As there is no cure for SPS, treatment is primarily aimed at controlling symptoms and improving function. The cornerstone of pharmacologic therapy includes immunomodulatory treatments such as IVIG and ITB. IVIG works by modulating the immune response and can provide relief by reducing the severity of muscle stiffness and spasms, particularly in GAD-positive patients. ⁷ ITB, a GABA-B agonist, is effective in alleviating spasticity by directly targeting the spinal cord, where the GABAergic deficiency occurs. This therapy is especially valuable for patients who do not respond to oral medications, as it provides localized relief while minimizing systemic side effects.^6,8 Other pharmacologic agents, such as benzodiazepines (e.g., diazepam) and anticonvulsants (e.g., levetiracetam), are commonly used to address anxiety, muscle relaxation, and spasms. ⁹

Non-pharmacologic interventions are also essential in the management of SPS. Environmental modifications, such as reducing sensory stimuli (e.g., dimming lights, minimizing noise), can significantly reduce the frequency of spasms triggered by external stimuli.^1,5,10 In this case, the palliative care team worked closely with the patient to identify and eliminate potential triggers. Repositioning and physical therapy are key in preventing contractures and maintaining comfort as the disease progresses.
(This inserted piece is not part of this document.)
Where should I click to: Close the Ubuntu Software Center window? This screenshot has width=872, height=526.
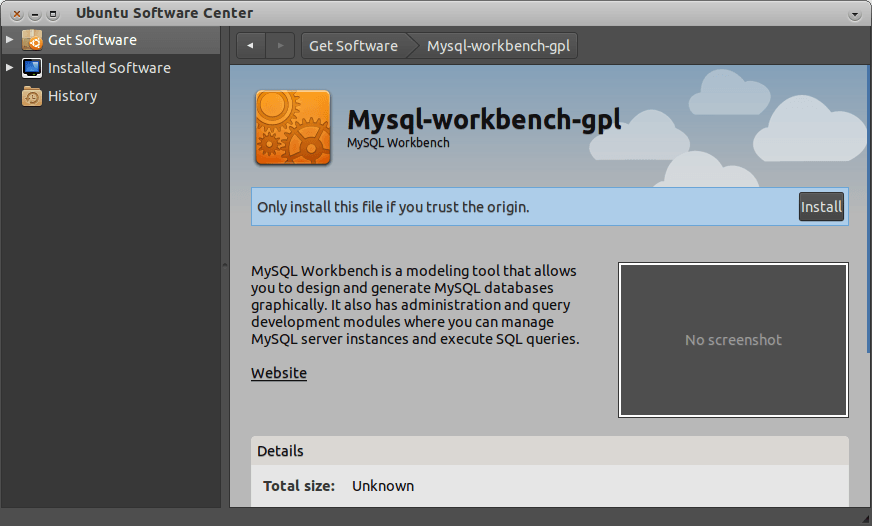click(x=16, y=14)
Additionally, interdisciplinary collaboration is critical in creating a holistic care plan that addresses not only the physical symptoms but also the psychological and emotional challenges that patients with SPS face, especially as they approach the end of life. Despite the potential benefits of hospice, patients with neurological diseases—including neurodegenerative conditions—are significantly less likely to utilize hospice services at the end of life. ¹¹ This underutilization may stem from prognostic uncertainty, symptom complexity, and concerns about whether hospice can adequately address neurological needs. ¹¹

Social work and spiritual care are important components in providing emotional support and facilitating decision-making, helping patients and families navigate complex issues related to the disease and its prognosis.^5,12 While cost and standardization are important considerations, this case also reflects the foundational philosophy of hospice, which is to provide individualized care that prioritizes comfort and dignity at the end of life. A tailored care plan that incorporates both pharmacologic and nonpharmacologic interventions is essential to supporting comfort for patients with complex conditions such as SPS.

Conclusion

This case of a patient with SPS receiving hospice care underscores the complexity of managing rare neurological diseases at the end of life. Standard hospice approaches may need adaptation when dealing with conditions like SPS, where painful spasms and rigidity are the primary sources of distress. Disease-specific interventions, such as IVIG and ITB, are essential for symptom palliation in SPS, as they modulate the immune system and target the spinal cord to alleviate muscle stiffness and spasms.^7,9 Additionally, environmental modifications—such as minimizing sensory stimuli—can play a significant role in reducing symptom exacerbations. ⁶ Alongside pharmacologic treatments, spiritual and psychosocial support are crucial for addressing the emotional and existential challenges faced by patients with SPS, helping them and their families find peace and meaning during this vulnerable time.^5,9

Ongoing research and clinical guidance are vital to refining the management of rare diseases like SPS in the hospice setting. Current hospice reimbursement structures often prioritize standardized, familiar, and low-cost interventions, which can inadvertently exclude patients with rare or complex conditions who require specialized therapies. Without reform, these limitations risk perpetuating inequities in end-of-life care. Addressing this challenge will require advocacy, policy innovation, and research into sustainable models that support individualized, high-quality care for all patients, regardless of diagnosis.